[PATCH] D12277: [X86] Add intrinsic support for clac, stac, lgdt and sgdt

Kuperstein, Michael M via llvm-commits llvm-commits at lists.llvm.org
Mon Aug 24 23:45:44 PDT 2015


I don't think we can do better than a readwrite function call, really.

A readwrite function call ought to be a barrier to just about anything that reorders memory accesses, and if it's not enough - I don't think we have a stronger one available in the IR.
A volatile asm block should probably be equivalent, right?

-----Original Message-----
From: PaX Team [mailto:pageexec at gmail.com] 
Sent: Monday, August 24, 2015 22:09
To: Kuperstein, Michael M; david.majnemer at gmail.com; reviews+D12277+public+bff3e9012943ccc4 at reviews.llvm.org; Reid Kleckner
Cc: llvm-commits at lists.llvm.org
Subject: Re: [PATCH] D12277: [X86] Add intrinsic support for clac, stac, lgdt and sgdt

On 24 Aug 2015 at 16:30, Reid Kleckner via llvm-commit wrote:

> They have no constraints, which means they are equivalent to a normal 
> external function call. Isn't that enough of a barrier?

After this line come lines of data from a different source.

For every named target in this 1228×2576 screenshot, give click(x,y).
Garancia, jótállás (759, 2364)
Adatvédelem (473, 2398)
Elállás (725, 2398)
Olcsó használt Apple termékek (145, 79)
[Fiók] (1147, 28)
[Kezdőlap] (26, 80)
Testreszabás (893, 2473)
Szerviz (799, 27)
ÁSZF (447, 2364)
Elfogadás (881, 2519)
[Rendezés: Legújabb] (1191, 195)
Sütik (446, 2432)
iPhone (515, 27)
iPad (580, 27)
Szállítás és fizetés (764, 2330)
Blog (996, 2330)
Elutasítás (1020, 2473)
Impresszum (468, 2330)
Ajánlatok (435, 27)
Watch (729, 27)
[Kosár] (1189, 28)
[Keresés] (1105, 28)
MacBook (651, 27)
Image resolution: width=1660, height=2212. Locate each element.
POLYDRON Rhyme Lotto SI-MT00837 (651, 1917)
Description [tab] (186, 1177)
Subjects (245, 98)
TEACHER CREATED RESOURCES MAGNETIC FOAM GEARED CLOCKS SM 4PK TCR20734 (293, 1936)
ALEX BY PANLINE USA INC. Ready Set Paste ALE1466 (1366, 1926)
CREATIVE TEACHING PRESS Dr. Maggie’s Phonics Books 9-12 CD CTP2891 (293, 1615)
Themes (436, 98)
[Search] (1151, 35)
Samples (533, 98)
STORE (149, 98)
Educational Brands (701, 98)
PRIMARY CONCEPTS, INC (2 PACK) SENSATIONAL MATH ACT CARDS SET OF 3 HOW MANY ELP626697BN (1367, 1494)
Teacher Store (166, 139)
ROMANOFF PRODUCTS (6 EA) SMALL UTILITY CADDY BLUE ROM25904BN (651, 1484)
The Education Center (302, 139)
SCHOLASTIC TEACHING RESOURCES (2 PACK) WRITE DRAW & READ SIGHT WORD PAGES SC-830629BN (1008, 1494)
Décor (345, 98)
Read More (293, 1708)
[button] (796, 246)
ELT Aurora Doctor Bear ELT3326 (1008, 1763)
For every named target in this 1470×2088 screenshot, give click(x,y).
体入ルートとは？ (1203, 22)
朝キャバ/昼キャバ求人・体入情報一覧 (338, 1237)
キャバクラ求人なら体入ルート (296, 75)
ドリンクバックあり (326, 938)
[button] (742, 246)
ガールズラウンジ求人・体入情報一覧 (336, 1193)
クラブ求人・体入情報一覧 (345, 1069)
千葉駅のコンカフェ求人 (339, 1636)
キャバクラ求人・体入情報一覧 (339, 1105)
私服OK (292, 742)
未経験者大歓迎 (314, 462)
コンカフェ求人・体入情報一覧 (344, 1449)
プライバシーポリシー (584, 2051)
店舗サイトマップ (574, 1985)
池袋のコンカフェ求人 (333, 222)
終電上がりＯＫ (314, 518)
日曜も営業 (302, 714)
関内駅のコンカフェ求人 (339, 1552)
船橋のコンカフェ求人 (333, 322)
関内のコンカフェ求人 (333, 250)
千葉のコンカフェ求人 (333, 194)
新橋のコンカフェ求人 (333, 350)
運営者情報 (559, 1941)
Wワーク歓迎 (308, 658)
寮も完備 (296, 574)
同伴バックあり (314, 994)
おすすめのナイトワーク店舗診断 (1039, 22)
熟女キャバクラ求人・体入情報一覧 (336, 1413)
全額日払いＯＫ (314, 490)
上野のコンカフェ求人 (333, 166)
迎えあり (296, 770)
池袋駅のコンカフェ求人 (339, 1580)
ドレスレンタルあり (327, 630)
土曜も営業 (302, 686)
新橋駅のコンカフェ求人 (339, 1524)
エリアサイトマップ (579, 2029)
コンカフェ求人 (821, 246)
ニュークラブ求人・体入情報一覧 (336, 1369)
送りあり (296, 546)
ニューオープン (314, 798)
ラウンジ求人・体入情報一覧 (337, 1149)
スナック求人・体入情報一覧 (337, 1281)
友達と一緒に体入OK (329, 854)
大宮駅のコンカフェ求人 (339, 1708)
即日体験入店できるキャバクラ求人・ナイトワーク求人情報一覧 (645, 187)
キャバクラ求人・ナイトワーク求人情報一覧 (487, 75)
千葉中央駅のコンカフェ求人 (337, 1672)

I think most 
> users (kernels, hypervisors) are fine with LLVM reordering identified 
> object memory accesses across such a barrier.

i think the compiler must not reorder any memory accesses across any of lgdt/clac/stac as both the logical/virtual mappings (lgdt) and the access rights (clac/stac) may change for such memory accesses and cause misbehaviour (e.g., security bugs).